■ Exercise brief
Nothing outside the lines below from the one containing "This screenshot has height=575, width=772." through the one containing "The width and height of the screenshot is (513, 242)." is to be printed; print those exactly, ends included, and drop the pictures.

■ Data for processing
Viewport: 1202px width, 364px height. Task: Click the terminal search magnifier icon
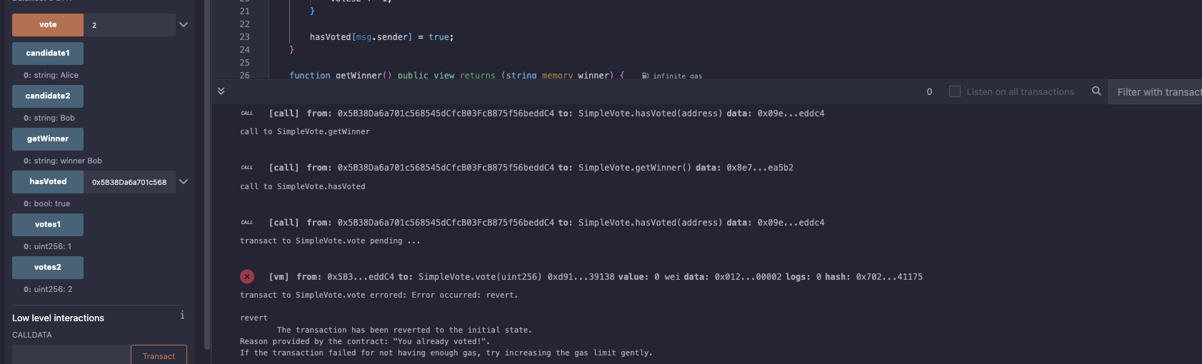pos(1096,91)
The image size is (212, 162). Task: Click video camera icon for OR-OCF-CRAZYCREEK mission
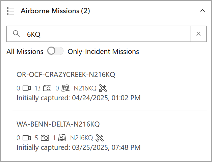tap(27, 88)
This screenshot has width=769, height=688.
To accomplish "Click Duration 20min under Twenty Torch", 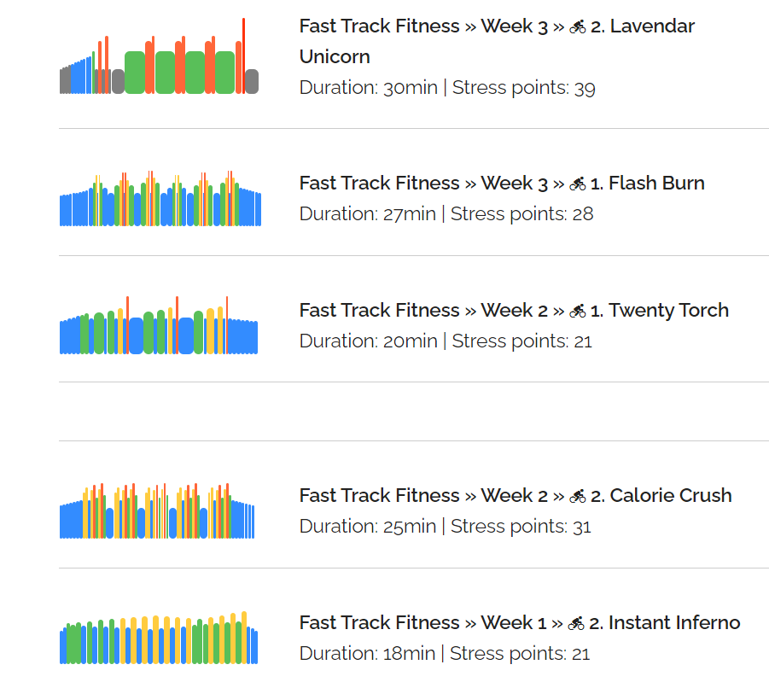I will [369, 341].
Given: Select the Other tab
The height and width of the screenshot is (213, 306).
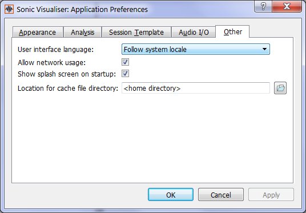Looking at the screenshot, I should pos(232,31).
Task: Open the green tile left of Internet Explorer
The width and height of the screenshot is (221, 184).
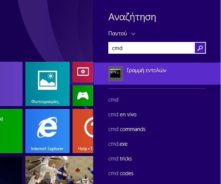Action: (11, 131)
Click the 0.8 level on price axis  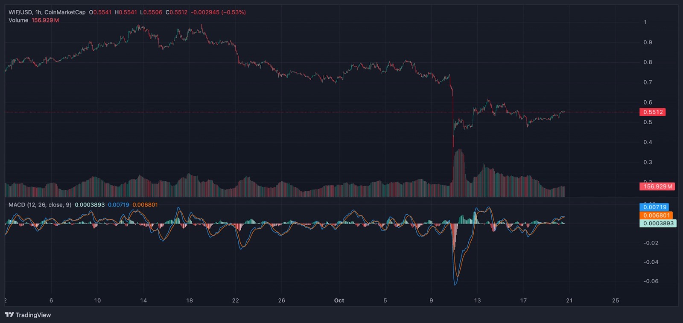pyautogui.click(x=648, y=62)
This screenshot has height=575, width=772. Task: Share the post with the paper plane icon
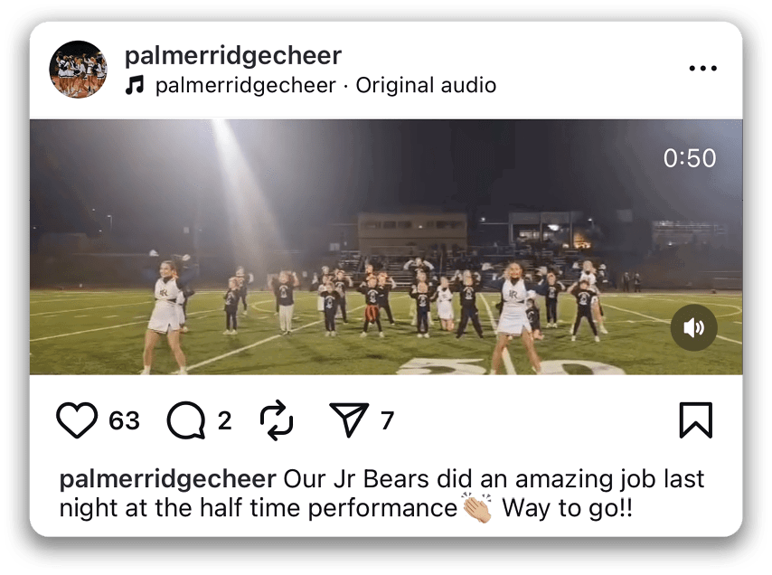coord(349,420)
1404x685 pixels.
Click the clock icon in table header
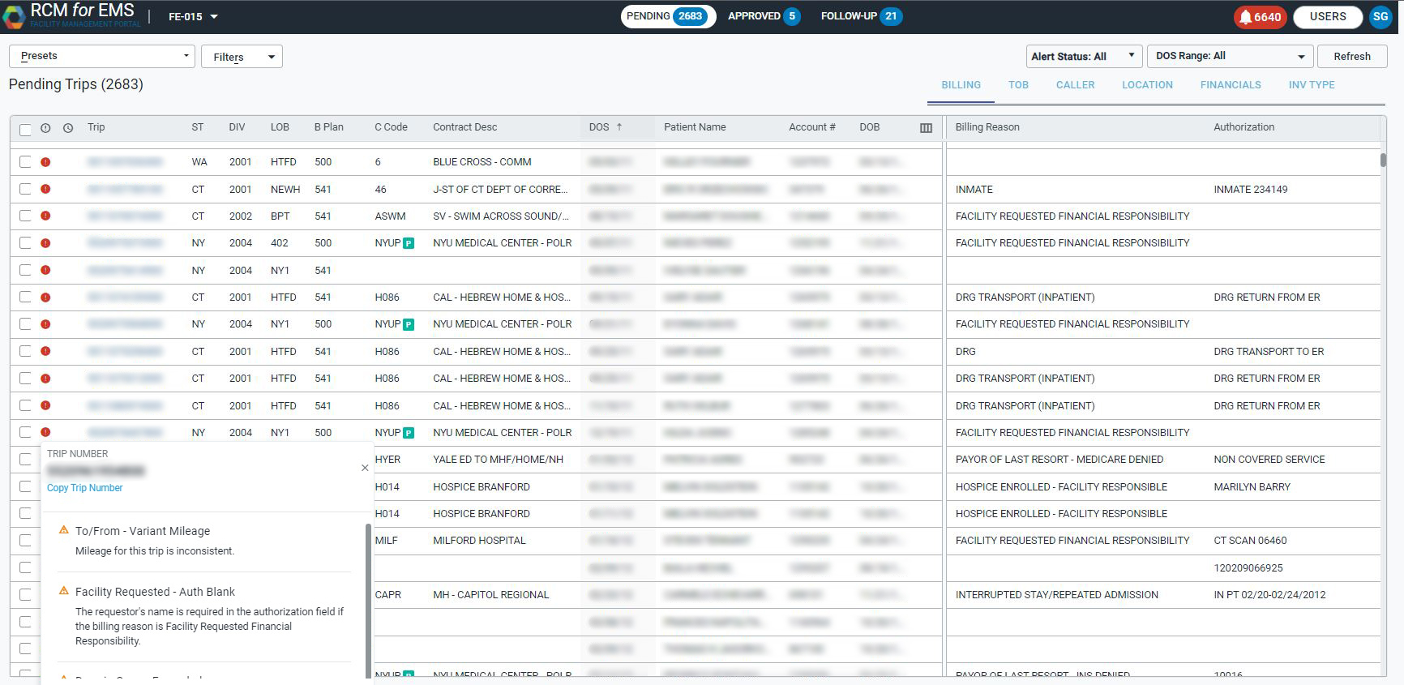point(68,128)
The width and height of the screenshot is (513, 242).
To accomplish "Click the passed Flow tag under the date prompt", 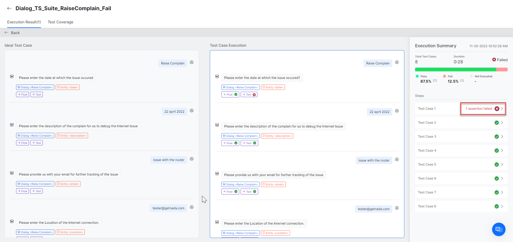I will tap(230, 94).
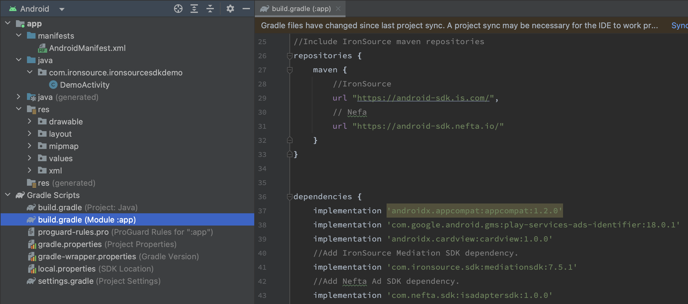Click the Expand All icon in project toolbar
This screenshot has width=688, height=304.
(x=194, y=9)
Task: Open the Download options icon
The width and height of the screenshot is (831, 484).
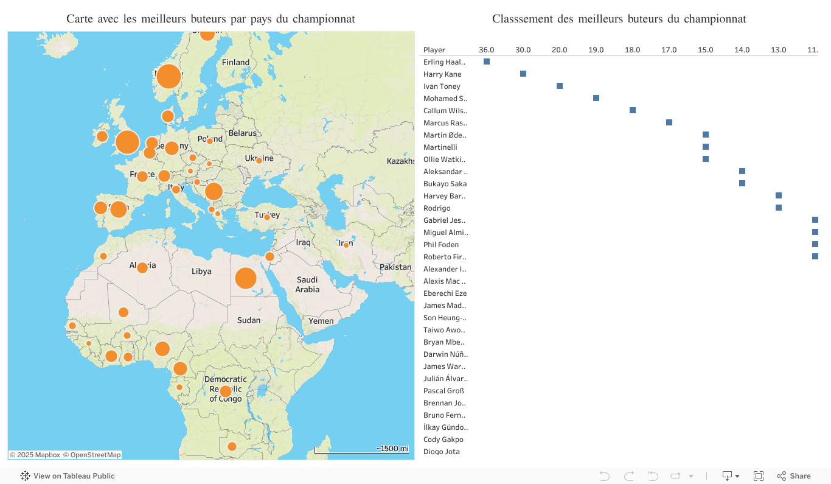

■ Answer for the task
This screenshot has height=575, width=772. Task: Share the post with the paper plane icon
coord(349,420)
1404x685 pixels.
Click the clock icon in table header
point(68,128)
The width and height of the screenshot is (513, 242).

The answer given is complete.